I went out to the garage, hosed it down with wd40 and pryed it off. PITA.


----------



## dpb (Jul 9, 2011)

Thank you both!


----------



## Mike (Nov 22, 2004)

Doug, this is not a normal condition. The adapter should come off easily once removed from the collet. Check your manual to see if there are any tips about this. You can order 1/2" shank bits online, some companies like MLCS offer free shipping.


----------



## dpb (Jul 9, 2011)

I spoke with my father in law about this (he does some woodworking) and says it is not uncommon for some adapter sleeves to stick on (for him anyways). 

I went ahead and tried two other bits and the adapter sleeve did not stick to the shank thankfully. 

There is nothing in the manual regarding stuck adapter sleeves and will give the Skil customer service a call again in regards to this.

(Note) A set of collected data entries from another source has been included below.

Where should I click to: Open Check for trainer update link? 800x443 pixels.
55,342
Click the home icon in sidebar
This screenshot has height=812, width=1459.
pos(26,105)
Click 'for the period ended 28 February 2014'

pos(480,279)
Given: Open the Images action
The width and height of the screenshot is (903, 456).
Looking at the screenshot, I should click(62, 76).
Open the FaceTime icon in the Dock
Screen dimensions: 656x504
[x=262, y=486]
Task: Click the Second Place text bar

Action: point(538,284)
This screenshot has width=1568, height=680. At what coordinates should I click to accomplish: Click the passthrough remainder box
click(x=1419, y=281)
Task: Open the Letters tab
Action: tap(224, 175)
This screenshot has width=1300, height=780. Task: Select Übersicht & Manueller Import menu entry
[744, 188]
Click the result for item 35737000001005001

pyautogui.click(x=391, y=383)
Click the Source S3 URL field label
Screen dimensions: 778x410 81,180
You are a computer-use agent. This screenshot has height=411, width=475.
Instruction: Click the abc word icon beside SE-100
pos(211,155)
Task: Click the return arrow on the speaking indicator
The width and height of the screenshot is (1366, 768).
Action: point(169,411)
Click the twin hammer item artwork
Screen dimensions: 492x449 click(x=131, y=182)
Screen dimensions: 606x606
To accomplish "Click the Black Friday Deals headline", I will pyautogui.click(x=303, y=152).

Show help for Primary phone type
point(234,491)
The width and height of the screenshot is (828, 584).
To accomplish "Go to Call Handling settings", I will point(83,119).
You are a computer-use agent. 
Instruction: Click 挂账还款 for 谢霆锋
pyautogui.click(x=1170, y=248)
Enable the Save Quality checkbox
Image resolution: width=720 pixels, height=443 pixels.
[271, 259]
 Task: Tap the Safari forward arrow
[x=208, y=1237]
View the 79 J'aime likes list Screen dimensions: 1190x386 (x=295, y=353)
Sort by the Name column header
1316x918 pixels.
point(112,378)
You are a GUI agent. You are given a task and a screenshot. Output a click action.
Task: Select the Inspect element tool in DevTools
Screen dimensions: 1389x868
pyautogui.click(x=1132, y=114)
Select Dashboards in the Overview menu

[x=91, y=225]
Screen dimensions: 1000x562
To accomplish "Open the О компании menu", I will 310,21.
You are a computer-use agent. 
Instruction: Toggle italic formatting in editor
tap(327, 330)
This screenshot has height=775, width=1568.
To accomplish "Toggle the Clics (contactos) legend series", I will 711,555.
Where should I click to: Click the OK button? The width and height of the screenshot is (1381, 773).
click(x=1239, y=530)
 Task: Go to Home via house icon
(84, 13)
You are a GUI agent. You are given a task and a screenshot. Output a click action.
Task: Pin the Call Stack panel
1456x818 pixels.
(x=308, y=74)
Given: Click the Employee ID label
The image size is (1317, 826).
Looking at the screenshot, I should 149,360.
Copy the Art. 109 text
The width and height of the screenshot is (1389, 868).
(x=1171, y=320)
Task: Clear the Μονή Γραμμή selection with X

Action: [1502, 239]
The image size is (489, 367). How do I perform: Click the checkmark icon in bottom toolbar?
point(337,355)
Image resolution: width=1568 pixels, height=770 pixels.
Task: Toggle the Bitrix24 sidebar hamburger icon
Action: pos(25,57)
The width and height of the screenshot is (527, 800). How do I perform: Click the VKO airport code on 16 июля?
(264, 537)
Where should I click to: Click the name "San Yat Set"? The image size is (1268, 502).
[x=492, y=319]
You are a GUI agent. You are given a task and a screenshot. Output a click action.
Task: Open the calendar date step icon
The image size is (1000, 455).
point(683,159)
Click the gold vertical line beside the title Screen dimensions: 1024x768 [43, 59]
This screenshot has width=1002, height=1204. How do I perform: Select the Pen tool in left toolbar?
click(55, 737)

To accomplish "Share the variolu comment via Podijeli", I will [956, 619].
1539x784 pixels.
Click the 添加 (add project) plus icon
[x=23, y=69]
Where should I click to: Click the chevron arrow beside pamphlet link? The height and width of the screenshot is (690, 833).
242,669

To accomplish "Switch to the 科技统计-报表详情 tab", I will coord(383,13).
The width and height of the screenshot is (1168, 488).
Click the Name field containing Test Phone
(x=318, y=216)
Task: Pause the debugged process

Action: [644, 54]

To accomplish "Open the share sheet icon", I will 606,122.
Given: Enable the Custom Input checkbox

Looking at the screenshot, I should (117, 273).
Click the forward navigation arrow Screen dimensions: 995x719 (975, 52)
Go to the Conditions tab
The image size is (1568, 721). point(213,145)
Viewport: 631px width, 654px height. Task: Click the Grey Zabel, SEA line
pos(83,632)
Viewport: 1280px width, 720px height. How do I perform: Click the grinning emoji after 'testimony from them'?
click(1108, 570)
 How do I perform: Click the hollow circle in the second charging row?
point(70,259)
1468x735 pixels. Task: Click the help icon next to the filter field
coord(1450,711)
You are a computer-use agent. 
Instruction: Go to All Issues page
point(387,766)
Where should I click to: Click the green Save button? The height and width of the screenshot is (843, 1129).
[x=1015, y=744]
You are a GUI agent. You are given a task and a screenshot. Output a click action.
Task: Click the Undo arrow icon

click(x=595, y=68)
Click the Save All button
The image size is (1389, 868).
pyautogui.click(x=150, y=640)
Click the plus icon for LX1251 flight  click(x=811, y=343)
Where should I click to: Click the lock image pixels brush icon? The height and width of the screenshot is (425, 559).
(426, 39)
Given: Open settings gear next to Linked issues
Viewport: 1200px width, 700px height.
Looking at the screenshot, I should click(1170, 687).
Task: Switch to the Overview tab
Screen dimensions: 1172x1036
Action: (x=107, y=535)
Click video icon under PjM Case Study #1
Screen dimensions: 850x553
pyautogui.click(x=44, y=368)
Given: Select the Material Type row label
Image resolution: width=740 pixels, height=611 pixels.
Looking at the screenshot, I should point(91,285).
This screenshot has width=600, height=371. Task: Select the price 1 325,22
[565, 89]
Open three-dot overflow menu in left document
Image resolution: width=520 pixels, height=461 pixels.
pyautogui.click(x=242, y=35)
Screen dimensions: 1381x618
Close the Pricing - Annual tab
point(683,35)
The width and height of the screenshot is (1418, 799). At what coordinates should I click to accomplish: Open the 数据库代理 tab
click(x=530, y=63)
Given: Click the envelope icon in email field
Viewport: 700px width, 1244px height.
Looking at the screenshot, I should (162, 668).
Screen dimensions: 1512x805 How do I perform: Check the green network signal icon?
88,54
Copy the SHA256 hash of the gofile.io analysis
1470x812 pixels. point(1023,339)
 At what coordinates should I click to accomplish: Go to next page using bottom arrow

I have three bits right now (all 1/4" shanks) if I do purchase any more I will definitely seek out the 1/2" shanks.

Shank you very much,

Doug


----------



## RJM (Apr 11, 2010)

dpb said:


> I spoke with my father in law about this (he does some woodworking) and says it is not uncommon for some adapter sleeves to stick on (for him anyways).
> 
> I went ahead and tried two other bits and the adapter sleeve did not stick to the shank thankfully.
> 
> Doug


"Sticking" and being "stuck" are not necessarily the same thing.


----------